Ohio Rep. Tim Ryan said he would decide soon on whether to run against Pelosi in party elections later this month.
“I think there’s a lot of anxiety in the caucus and a lot of people want some change,” said the 43-year-old congressman. “I would think it has to be at the top “
Pelosi, well-known for her ability to count votes, said in announcing her candidacy on Wednesday that she has the backing of two-thirds of the caucus. Ryan dismissed that claim as disgruntled Democrats clamor for change after losing the White House and remaining in the minority in the House and Senate with minimal gains.
In a closed-door session, Rep. Kathleen Rice, D-N.Y., said she told her colleagues that “if we don’t, as a party, have our leaders accept responsibility for where we are, we can’t move forward and get to the point where our message is going to resonate with voters.”
Pelosi, 76, is a survivor who enjoys enormous respect and goodwill among most Democrats, even as many of her closest allies have left Congress. She has managed to maintain unity within the diverse flock of House Democrats and is an unparalleled fundraiser for them, collecting more than $100 million in the past cycle alone.

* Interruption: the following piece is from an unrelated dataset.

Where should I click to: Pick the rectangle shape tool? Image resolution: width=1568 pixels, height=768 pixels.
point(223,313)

She was crucial in ensuring President Barack Obama‘s health care overhaul became law in 2010. Even in the minority under Obama, Pelosi has been a savvy negotiator with GOP leaders when Democratic votes were needed to advance legislation.

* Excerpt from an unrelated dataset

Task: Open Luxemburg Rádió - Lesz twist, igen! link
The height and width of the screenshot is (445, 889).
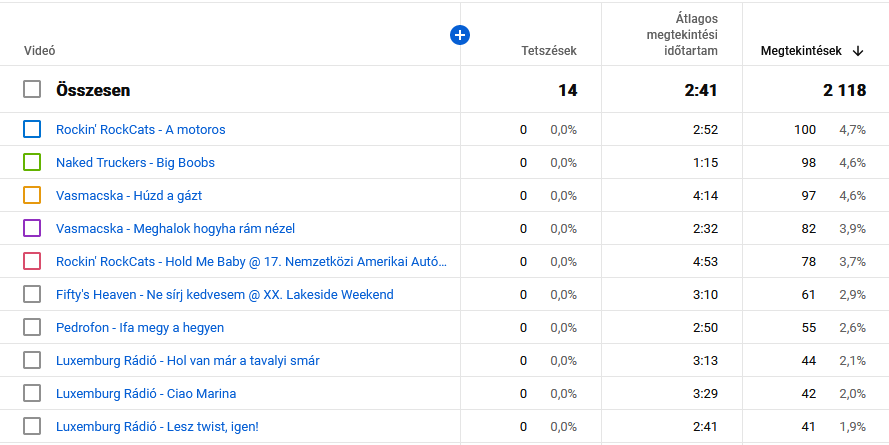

The first female speaker of the House, Pelosi has led House Democrats since 2002.
“When somebody challenges you, your supporters turn out, both internally in the caucus and in the country,” Pelosi told reporters at her weekly news conference.

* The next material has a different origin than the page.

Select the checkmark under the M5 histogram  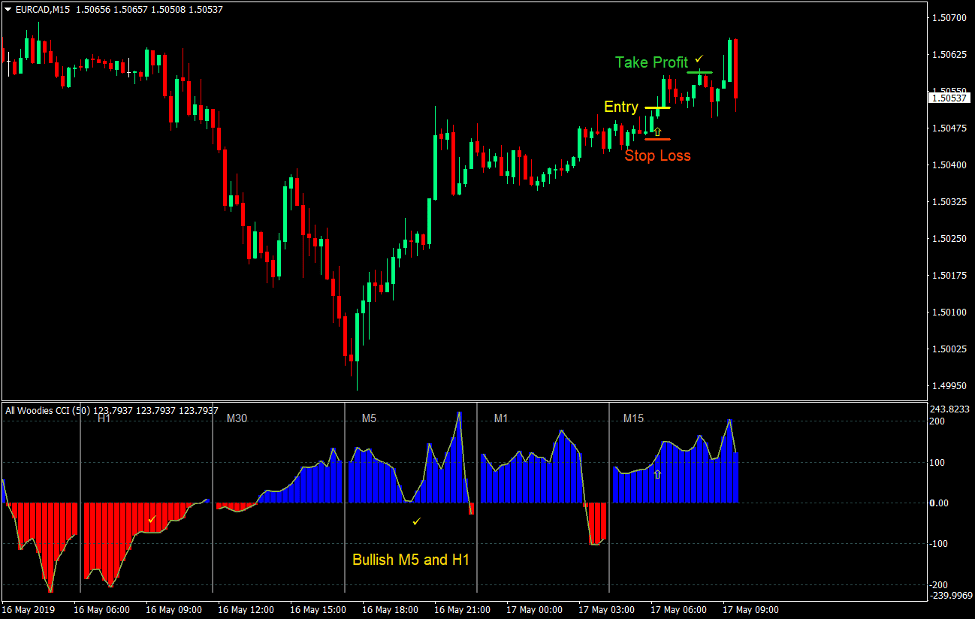pyautogui.click(x=417, y=520)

Angry lawmakers expressed their frustration in the closed-door session, and some grew angrier after Pelosi left the room to hold her weekly news conference, according to those who attended the session and spoke on condition of anonymity because they weren’t authorized to publicly discuss the session.
In the meeting, Rep. Ruben Gallego, D-Ariz., said he issued a challenge in the caucus “that anybody who is running for any position of leadership needs to come back and explain to us how we’re going to be able to survive one, the Trump years, but two, to not have the same excuse we have every two years where there’s some external factor that somehow causes us to not gain the seats that we need.”
The elections had been scheduled for Thursday but were postponed until Nov. 30.
On the budget front, House Republican leaders said President-elect Donald Trump wants a short-term spending bill to keep the government running through March of next year.
The current stopgap spending bill runs out in less than a month, on Dec. 9. House and Senate negotiators are working on a bill they could pass before leaving for the holidays.
House Republicans met Thursday behind closed doors with Vice President-elect Mike Pence. Speaker Paul Ryan told them the new administration prefers a four-month extension of spending.
Such a move would let the Republican-controlled government boost military spending while making deep cuts in domestic programs next year.
Republished with permission of the Associated Press.